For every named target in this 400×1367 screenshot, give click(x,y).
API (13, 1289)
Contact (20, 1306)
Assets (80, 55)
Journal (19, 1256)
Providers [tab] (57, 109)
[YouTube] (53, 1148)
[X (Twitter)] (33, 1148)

......

» **TASK DIRECTIONS**: Please count the lines in the records above that contain the string "named", where case counts, and reply with the number alone.

» **REPLY**: 1